In the material below, pick out every line that contains the word "calendar" and copy each one in full.

>> Start Records for the exercise

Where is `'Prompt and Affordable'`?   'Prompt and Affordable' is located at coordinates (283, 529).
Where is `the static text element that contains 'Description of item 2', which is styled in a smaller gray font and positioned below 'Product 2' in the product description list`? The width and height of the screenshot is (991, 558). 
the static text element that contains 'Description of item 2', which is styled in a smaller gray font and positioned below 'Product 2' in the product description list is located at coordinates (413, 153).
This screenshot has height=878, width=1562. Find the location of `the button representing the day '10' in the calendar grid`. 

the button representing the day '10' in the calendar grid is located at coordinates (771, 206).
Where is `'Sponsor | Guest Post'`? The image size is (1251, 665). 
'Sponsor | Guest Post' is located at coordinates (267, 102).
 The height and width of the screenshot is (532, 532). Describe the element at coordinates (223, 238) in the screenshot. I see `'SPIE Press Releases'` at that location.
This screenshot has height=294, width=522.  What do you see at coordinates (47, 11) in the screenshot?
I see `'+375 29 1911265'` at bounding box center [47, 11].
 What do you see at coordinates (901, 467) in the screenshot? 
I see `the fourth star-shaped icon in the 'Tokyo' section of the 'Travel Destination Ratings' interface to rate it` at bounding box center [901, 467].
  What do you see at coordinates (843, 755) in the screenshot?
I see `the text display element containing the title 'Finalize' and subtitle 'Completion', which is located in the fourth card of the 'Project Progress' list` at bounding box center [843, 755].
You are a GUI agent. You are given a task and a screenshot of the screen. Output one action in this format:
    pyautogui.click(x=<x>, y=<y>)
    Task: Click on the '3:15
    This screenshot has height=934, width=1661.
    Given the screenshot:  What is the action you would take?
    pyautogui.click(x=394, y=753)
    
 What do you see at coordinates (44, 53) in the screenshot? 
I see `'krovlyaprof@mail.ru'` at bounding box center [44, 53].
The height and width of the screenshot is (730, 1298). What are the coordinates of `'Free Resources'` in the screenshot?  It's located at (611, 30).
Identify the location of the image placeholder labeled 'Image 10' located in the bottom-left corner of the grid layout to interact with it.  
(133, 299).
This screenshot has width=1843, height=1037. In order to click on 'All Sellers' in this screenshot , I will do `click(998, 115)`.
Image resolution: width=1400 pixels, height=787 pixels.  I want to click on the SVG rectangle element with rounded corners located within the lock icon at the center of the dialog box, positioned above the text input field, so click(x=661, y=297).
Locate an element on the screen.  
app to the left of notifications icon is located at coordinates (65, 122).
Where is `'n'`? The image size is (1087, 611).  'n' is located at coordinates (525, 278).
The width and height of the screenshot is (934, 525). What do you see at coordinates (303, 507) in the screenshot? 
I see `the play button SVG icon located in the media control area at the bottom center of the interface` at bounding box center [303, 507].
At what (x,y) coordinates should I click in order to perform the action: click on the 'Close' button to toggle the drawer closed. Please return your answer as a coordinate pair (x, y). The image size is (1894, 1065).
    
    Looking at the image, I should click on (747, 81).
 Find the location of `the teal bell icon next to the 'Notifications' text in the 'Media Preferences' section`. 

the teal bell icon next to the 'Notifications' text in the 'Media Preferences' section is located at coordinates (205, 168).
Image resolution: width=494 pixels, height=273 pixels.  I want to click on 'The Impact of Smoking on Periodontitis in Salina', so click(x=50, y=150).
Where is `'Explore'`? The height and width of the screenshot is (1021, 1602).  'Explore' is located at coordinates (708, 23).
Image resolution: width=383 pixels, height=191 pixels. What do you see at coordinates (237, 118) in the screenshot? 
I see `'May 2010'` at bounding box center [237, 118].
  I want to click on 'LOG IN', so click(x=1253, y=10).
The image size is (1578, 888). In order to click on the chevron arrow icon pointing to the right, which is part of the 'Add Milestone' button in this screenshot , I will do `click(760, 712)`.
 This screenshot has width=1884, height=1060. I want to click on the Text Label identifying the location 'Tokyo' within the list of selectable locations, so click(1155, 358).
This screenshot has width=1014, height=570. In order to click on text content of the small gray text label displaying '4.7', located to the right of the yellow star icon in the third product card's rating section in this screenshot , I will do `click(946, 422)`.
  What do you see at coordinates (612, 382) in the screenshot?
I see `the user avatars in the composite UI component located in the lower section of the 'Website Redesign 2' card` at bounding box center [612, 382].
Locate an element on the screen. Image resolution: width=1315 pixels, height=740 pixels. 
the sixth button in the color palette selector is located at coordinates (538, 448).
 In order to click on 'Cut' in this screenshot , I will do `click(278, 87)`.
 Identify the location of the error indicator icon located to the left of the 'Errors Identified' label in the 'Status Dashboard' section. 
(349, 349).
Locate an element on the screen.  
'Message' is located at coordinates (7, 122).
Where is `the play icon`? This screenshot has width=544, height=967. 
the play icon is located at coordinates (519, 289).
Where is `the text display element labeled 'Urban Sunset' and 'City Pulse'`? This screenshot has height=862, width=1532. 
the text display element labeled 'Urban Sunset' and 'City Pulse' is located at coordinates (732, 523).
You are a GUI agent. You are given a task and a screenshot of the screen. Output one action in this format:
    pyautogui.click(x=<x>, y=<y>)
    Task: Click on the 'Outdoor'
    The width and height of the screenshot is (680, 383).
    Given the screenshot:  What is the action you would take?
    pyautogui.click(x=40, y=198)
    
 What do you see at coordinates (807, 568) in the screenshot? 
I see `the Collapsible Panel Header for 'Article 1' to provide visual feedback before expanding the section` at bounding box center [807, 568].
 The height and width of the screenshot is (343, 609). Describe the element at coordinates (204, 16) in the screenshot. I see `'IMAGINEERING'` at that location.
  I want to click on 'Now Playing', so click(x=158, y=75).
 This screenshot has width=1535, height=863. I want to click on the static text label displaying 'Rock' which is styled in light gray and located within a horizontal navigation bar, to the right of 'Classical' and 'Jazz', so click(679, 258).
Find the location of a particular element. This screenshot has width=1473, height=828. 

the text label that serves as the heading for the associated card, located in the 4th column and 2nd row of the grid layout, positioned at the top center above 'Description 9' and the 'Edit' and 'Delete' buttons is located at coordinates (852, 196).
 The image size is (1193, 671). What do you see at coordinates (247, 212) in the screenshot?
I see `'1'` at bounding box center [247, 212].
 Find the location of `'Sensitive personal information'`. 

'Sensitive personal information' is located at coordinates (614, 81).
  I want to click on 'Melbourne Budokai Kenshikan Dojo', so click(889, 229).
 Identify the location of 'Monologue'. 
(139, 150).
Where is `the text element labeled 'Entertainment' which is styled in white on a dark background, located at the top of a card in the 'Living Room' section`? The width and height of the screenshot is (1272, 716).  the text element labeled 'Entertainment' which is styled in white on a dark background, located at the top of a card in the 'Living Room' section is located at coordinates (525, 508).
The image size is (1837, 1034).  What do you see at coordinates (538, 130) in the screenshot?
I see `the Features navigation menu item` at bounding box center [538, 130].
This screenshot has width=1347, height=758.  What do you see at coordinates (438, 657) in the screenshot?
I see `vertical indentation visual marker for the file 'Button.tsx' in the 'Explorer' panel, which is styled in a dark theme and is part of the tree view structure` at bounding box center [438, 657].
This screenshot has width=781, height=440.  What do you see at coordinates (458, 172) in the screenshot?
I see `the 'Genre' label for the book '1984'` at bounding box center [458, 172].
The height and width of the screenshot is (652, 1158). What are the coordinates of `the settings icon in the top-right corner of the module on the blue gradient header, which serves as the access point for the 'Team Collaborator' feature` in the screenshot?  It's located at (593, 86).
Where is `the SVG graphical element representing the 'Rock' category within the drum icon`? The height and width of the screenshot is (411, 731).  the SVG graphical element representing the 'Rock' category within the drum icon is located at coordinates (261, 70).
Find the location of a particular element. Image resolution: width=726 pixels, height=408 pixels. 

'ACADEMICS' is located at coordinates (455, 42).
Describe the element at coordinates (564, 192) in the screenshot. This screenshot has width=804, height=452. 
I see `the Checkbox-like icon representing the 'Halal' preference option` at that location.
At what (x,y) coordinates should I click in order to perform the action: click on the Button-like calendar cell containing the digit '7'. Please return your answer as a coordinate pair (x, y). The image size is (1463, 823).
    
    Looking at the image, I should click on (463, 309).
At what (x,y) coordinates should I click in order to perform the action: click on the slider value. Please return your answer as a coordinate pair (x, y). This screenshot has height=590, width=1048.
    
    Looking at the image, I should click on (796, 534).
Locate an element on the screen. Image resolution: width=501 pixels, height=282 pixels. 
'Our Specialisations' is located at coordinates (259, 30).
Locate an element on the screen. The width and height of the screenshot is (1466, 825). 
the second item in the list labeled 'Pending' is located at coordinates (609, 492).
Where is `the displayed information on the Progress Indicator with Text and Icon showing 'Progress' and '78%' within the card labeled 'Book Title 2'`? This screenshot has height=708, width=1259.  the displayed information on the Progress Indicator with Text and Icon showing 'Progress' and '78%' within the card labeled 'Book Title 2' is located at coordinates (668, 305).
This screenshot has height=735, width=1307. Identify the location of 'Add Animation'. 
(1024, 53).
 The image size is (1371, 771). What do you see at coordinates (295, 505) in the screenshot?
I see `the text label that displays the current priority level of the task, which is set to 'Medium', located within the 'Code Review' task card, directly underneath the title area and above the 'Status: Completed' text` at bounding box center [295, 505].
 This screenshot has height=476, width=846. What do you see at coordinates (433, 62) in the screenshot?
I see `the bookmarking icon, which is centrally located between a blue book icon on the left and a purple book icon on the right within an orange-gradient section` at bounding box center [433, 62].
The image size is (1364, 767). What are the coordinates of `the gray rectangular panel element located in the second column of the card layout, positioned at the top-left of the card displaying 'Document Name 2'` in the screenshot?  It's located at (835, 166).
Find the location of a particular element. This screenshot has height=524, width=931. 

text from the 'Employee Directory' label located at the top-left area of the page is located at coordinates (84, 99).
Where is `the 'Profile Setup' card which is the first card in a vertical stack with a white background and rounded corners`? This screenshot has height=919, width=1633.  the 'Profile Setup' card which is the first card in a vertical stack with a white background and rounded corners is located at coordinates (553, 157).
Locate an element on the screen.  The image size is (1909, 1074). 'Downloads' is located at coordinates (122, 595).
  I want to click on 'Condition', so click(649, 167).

>> End Records for the exercise

■ **Solution to this task**:
This screenshot has height=878, width=1562. Find the location of `the button representing the day '10' in the calendar grid`. 
the button representing the day '10' in the calendar grid is located at coordinates (771, 206).
At what (x,y) coordinates should I click in order to perform the action: click on the Button-like calendar cell containing the digit '7'. Please return your answer as a coordinate pair (x, y). The image size is (1463, 823).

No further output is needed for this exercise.